* Ejercicio escrito A: Según el texto sobre la concentración del 21 de febrero, ¿qué herramienta del sistema democrático utilizó la gente para canalizar su descontento?

* Texto mostrado:
····················

Me gustó de
sobremanera que en la concentración del pasado 21 de febrero en la plaza
principal no haya habido espacio para
los discursos de siempre. La victoria del No en el referéndum de 2016 fue de la
gente, que sin partidos y sin caudillos supo canalizar su descontento con la
mejor herramienta que le brinda el sistema democrático: el voto. Por tanto, en
la celebración solo cabía eso: gente, ciudadanos de a pie, que reafirmaron su repudio
a los liderazgos mesiánicos y a los prorroguismos, dañinos para todo sistema
administrativo, sea público o privado.
En efecto, no
cabían discursos porque es una contradicción con la esencia que hizo posible la
victoria del No. El triunfo en el referéndum es producto de un rechazo a los
que se creen indispensables e insustituibles, cualquier sea su color o signo
político. No se trata solamente de un rechazo a un partido o una persona en
concreto, sino a cualquiera que ose pretender eternizarse en el poder.
Al margen del
tema político, lo que más me gustó del evento es que confirma que la palabrería
vacía cada vez tiene menos cabida. En Latinoamérica estamos muy acostumbrados a
los discursos largos, repetitivos y sin hilo conductor. Desde el líder
religioso, los maestros de escuela, hasta los políticos de oficio; la gran
mayoría de ellos abusa del tiempo que tienen para hacer uso de la palabra y
termina ocasionando una ineficiencia crónica en los eventos que comandan. Como
dijo Baltasar Gracián: "Bien está dos veces encerrada la lengua y dos veces
abiertos los oídos, porque lo bueno, si breve, dos veces bueno; y aun lo malo,
si poco, no tan malo”.

····················

* Filas:

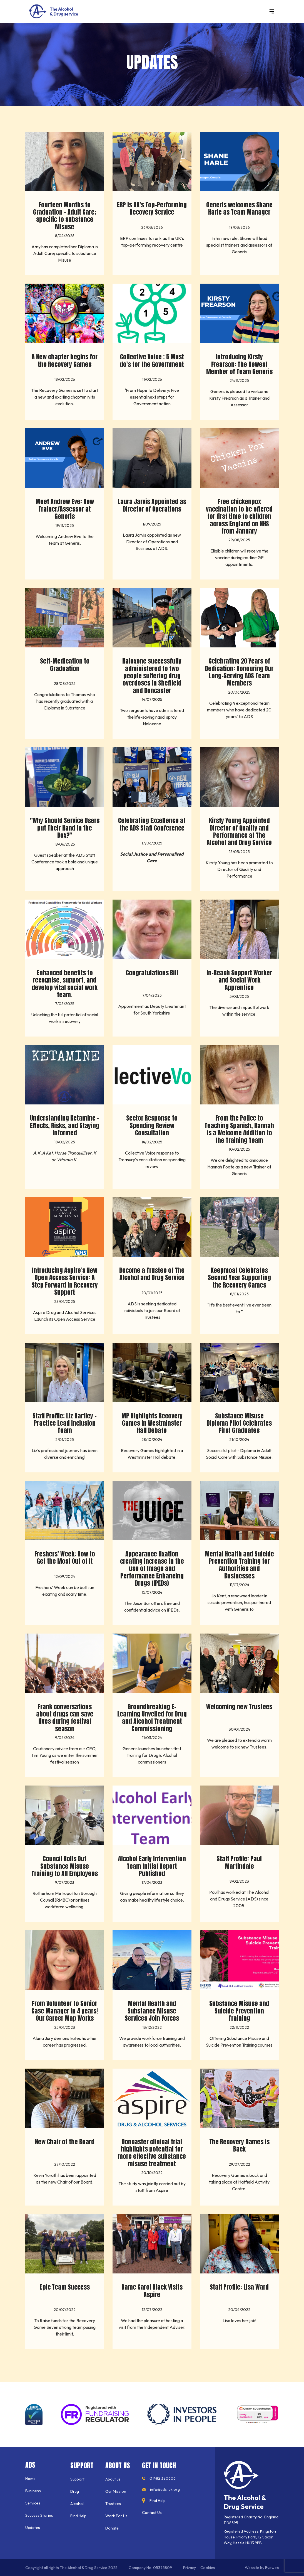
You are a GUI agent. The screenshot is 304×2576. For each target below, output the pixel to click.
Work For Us (116, 2515)
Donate (112, 2528)
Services (32, 2503)
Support (77, 2479)
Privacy (189, 2567)
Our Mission (115, 2491)
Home (30, 2478)
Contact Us (152, 2512)
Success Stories (39, 2515)
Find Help (78, 2515)
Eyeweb (272, 2567)
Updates (32, 2527)
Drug (74, 2491)
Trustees (113, 2503)
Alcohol (77, 2503)
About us (113, 2479)
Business (33, 2490)
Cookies (207, 2567)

····················

* Ejercicio escrito B: Transcriba las entradas, comenzando en la línea que contiene "Contact Us (152, 2512)" y terminando en la última de ellas, ambas incluidas.

* Respuesta escrita A: El voto.

* Respuesta escrita B:
Contact Us (152, 2512)
Success Stories (39, 2515)
Find Help (78, 2515)
Eyeweb (272, 2567)
Updates (32, 2527)
Drug (74, 2491)
Trustees (113, 2503)
Alcohol (77, 2503)
About us (113, 2479)
Business (33, 2490)
Cookies (207, 2567)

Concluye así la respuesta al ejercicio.